▶ [TASK GOAL]:
Please retype every record below exactly, leaving the pictures out.
[DATASET RECORDS — start]
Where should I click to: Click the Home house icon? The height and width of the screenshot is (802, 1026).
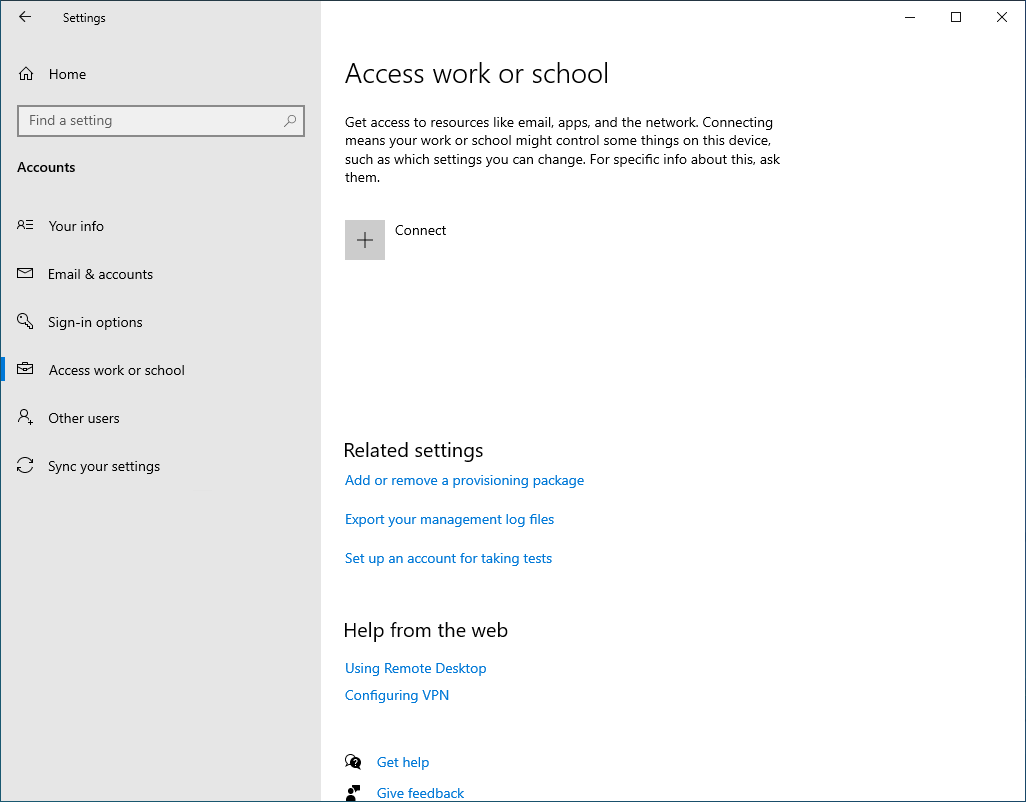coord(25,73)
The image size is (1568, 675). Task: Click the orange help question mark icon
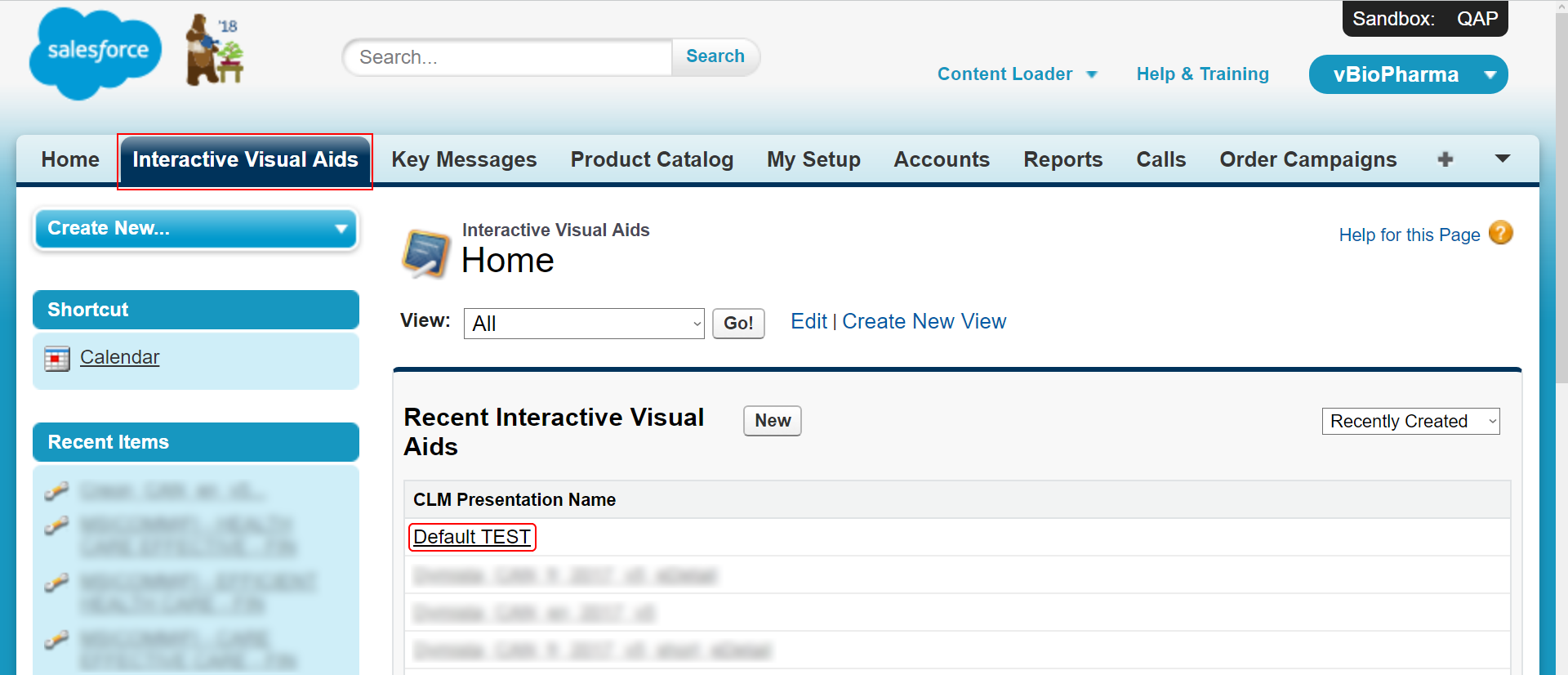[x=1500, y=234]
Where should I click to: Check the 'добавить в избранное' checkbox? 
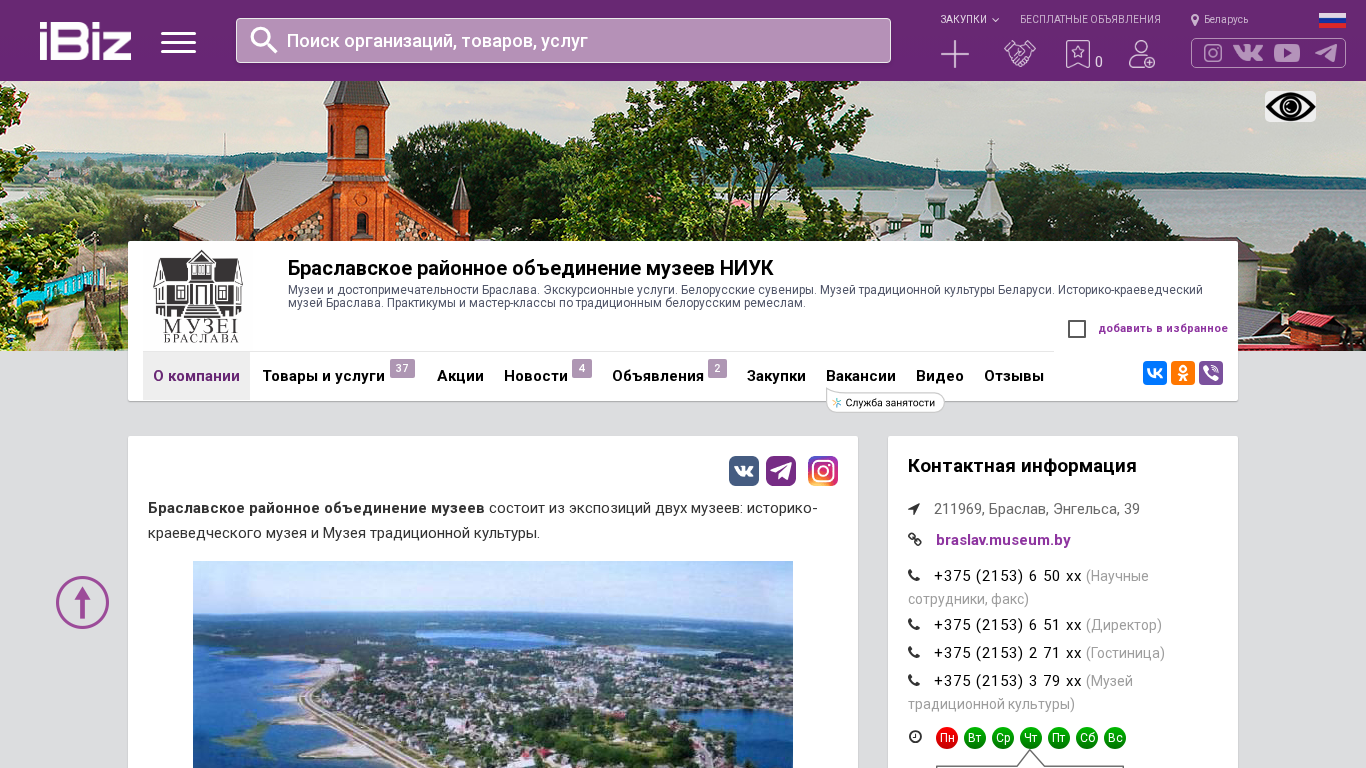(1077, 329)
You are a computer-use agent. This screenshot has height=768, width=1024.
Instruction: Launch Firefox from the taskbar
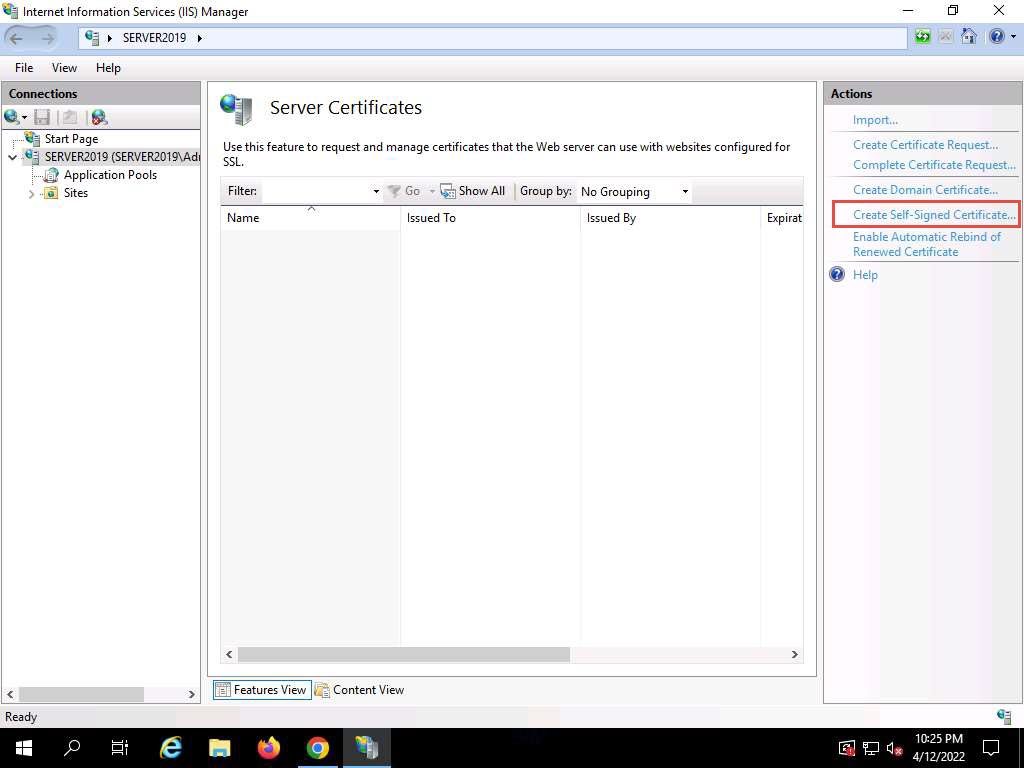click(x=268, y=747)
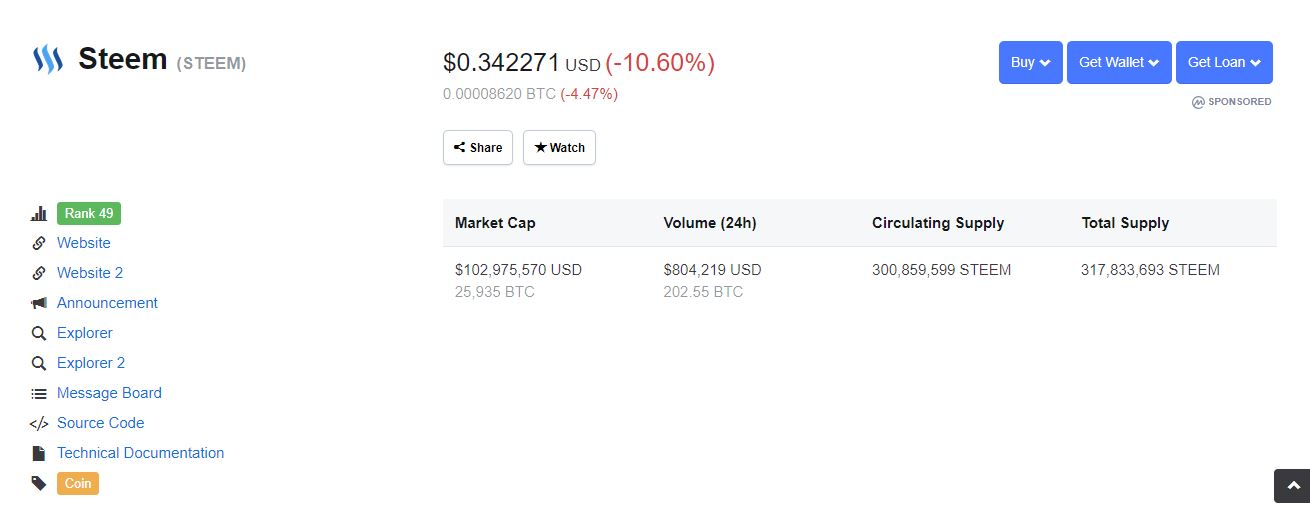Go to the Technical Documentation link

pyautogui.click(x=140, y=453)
[DATASET RECORDS — finish]
▶ [SOLUTION FOR THIS TASK]:
Where should I click to: Click the Home house icon? The height and width of the screenshot is (802, 1026).
coord(25,73)
The image size is (1568, 675). Task: Click the orange help question mark icon
[x=1500, y=234]
Where should I click to: Check the 'добавить в избранное' checkbox? 
(1077, 329)
You are a computer-use agent. This screenshot has height=768, width=1024.
Instruction: Launch Firefox from the taskbar
click(x=268, y=747)
Go to the Technical Documentation link

pyautogui.click(x=140, y=453)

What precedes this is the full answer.